I love the stylistic echoes of Sean Young and Daryl Hannah from the original, but some of the other similarities – the sinister, monolithic corporate headquarters, for instance – now border on cliche, while the plot is eventually uninvolving.
The original was full of iconic moments; I can’t think of a single one here.
SECOND SCREEN
The Glass Castle (12A)
The Mountain Between Us (12A)
Woody Harrelson has garnered only two Oscar nominations in his 30-year career and while it’s too early in the warm-up to awards season to have any real idea of his chances of landing a third, The Glass Castle certainly provides a timely reminder that, on his day, he can be very good indeed.
Based (fairly loosely) on the best-selling memoir by the American journalist Jeanette Walls, the film sees Harrelson playing Rex Walls, a volatile free-spirit who doesn’t want to be told what to do by anybody. His four young children don’t go to school, he moves endlessly from job to job, and the family’s regular moonlit flits always keep them one step ahead of the bailiffs.
He’s a charismatic force of chaos but, unfortunately for Jeanette and her long-suffering siblings, he’s also a narcissist and a drunk. And their hippie-dippie, artistic mother, Rose (Naomi Watts), is no help – she’d prefer to paint than cook and thinks her husband, with his romantic daydream of building a glass castle for them all, is a genius.
There are distinct echoes here of Captain Fantastic, another recent portrait of unconventional, off-the-grid family life, and of Esther Freud’s Hideous Kinky too. But the execution is very impressive, despite the relative inexperience of director Destin Daniel Cretton. A deeply sentimental ending, however, does feel like a let-down.
The Mountain Between Us is hard to warm to, partly because much of the action is set in a freezing mountainous wilderness and partly because it’s regularly too contrived and clunky for its own good. And that’s before we get to one of the most long-winded endings in film history.
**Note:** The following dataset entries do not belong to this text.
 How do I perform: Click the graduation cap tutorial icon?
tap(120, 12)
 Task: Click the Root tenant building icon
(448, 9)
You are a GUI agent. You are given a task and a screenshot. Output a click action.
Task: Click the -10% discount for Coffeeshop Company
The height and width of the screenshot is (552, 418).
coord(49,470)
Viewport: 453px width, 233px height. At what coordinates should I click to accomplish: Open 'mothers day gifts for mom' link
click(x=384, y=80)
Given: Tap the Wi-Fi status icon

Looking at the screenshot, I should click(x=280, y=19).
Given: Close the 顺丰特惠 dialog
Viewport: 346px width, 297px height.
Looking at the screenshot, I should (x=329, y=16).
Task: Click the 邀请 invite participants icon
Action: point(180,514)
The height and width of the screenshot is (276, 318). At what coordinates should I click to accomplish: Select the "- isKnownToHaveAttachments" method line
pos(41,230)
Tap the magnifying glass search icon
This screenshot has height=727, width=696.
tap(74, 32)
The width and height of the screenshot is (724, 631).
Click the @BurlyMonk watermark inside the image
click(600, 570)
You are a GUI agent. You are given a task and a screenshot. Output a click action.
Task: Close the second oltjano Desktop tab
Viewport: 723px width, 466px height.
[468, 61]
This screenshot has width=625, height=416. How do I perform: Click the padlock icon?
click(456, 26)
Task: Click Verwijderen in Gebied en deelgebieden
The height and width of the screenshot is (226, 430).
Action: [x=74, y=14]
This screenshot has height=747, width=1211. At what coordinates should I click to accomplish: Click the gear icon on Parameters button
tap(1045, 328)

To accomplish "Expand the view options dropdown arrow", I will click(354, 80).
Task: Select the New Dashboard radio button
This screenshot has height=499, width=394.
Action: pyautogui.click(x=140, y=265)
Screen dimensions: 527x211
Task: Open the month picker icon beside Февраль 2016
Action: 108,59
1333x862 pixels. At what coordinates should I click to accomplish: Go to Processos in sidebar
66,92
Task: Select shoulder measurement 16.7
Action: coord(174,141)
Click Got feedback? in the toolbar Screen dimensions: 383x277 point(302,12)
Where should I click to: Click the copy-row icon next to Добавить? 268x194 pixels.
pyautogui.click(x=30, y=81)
Saving it from complete disaster are Kate Winslet and Idris Elba, the former playing an American journalist and the latter, rather less convincingly, a British neurosurgeon.
When they bump into each other at the airport, she absolutely has to get to New York to get married while he’s due in Baltimore for an emergency operation. But there’s a big storm a-comin’ and all flights are cancelled.
So why on earth would anyone think it was a good idea to charter a small plane flown by a Vietnam veteran who’s got ‘heart attack’ or ‘stroke’ written all over his face?
Little really rings true here, once the inevitable has happened. Their survival feels too easy, their good looks never disappear, and Winslet and Elba both wear the expressions of actors who know they will make better films than this.